江筝扶着肚子起身,走了过去,“黄小姐,我知道你想给自己和肚子里的野种一个归宿,但也不能拿我们家庭渊当冤大头吧,这委实太不道德了。”
此处是医院最热闹的地方,此时已然聚集了不少的人。
黄子欣怒急了,“是你们害我!如果没有你,我才该是傅家的夫人!我不管!就是他傅庭渊搞大了我的肚子!他就要对我负责。

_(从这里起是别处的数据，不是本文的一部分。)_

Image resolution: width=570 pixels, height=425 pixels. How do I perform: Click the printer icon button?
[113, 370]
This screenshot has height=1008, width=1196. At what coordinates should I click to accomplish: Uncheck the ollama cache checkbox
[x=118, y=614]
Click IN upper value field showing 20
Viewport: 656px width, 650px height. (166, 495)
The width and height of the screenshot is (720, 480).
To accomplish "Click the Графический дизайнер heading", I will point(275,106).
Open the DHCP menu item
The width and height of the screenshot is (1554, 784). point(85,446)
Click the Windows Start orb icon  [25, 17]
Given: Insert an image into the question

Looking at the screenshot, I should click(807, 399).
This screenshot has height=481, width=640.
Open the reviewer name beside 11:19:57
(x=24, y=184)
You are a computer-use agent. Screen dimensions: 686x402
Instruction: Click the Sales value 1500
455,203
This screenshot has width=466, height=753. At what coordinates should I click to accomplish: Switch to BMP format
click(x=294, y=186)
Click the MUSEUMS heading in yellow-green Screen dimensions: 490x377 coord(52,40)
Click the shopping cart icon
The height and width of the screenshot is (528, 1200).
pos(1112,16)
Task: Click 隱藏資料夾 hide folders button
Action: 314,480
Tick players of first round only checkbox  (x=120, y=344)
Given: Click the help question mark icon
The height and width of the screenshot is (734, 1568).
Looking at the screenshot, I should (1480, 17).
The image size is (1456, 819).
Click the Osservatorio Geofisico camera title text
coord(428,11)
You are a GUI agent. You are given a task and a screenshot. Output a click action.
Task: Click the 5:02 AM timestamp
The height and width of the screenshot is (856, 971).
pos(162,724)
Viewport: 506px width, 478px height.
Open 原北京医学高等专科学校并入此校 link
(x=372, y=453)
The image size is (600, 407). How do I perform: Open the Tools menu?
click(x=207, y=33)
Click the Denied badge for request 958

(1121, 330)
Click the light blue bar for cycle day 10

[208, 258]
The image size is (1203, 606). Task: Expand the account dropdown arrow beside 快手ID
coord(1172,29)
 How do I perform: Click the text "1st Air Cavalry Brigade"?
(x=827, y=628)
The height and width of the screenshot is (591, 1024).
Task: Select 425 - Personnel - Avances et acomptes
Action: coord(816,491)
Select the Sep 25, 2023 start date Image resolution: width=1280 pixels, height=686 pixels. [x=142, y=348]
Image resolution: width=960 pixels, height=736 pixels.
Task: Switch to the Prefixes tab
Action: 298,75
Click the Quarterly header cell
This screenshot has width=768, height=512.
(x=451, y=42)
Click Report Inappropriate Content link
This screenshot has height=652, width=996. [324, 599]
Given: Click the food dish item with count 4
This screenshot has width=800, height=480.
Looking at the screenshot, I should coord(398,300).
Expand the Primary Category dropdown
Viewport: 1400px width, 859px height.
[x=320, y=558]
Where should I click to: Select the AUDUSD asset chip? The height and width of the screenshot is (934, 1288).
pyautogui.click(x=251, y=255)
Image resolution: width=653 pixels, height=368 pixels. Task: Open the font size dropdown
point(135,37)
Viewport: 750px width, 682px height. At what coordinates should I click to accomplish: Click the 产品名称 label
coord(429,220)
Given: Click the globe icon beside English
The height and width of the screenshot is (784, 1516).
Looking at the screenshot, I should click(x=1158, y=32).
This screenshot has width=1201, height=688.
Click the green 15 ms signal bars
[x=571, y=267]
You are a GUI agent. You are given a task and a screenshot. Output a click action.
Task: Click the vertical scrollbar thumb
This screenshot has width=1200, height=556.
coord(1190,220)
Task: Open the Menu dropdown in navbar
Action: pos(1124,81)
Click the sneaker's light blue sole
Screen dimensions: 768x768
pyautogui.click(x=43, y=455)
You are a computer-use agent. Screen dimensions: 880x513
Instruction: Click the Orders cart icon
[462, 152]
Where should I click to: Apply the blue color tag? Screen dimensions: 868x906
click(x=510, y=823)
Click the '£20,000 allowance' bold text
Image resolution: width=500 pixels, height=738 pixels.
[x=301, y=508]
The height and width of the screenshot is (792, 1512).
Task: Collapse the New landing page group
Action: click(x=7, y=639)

”
真真是人不要脸天下无敌,江筝都气笑了,朝着人群喊了一句,“诸位来评评理,这位小姐不知道被谁搞大了肚子,眼瞧着瞒不住了,就因为我老公和他们家相识,就非要赖在我老公身上,这是什么道理?”
医院是八卦最多的地方,自然不缺看八卦的人,没多久就有人对着黄子欣指指点点。
一字一句的污秽言语涌入黄子欣的耳朵里,让她本就摇摇欲坠的理智彻底崩塌。
同样是怀孕,凭什么江筝面色红润,而她被折磨得苍老了不少。一股巨大的恶念涌上心头,黄子欣盯着江筝隆起的肚子,一双眸子染上了一抹血色。
“江筝!就算死我也要拉你和你的孩子给我陪葬!”
黄子欣忽然暴起,一把推开扶着她的黄母,朝着江筝冲过来。
傅庭渊一直注视着这边,见状心里警铃大作,连忙起身想护住江筝,可还是晚了一步,只能当了江筝的肉垫,让她摔得没那么狠。
“阿筝!”傅庭渊紧紧地搂着江筝,看见江筝大腿上留下的鲜血时心里涌上一股巨大的恐慌,“大夫!”
江筝要生产了!
人刚被推进去,傅庭渊就给了黄子欣一个响亮的巴掌,若不是黄母眼疾手快扶了一把,黄子欣这孩子十有八九保不住了!
“庭渊,你这是做什么!”黄母见黄子欣被打,顿时怒了。
“我做什么?”傅庭渊冷眼看着楚楚可怜掉眼泪的黄子欣,随后冷笑一声,“你们最好求神拜佛,保佑阿筝和孩子没事,否则你们黄家的好日子就彻底到头了!”
黄子欣受到连番打击,早就疯魔了,一副破罐子破摔的样子,撑着黄母的胳膊缓缓起身,尖声道:“保佑她?哈哈哈哈哈哈!我一定在心里默念,希望佛祖显灵,让那个贱人和她的孩子都去死,一尸两命才让我快活!”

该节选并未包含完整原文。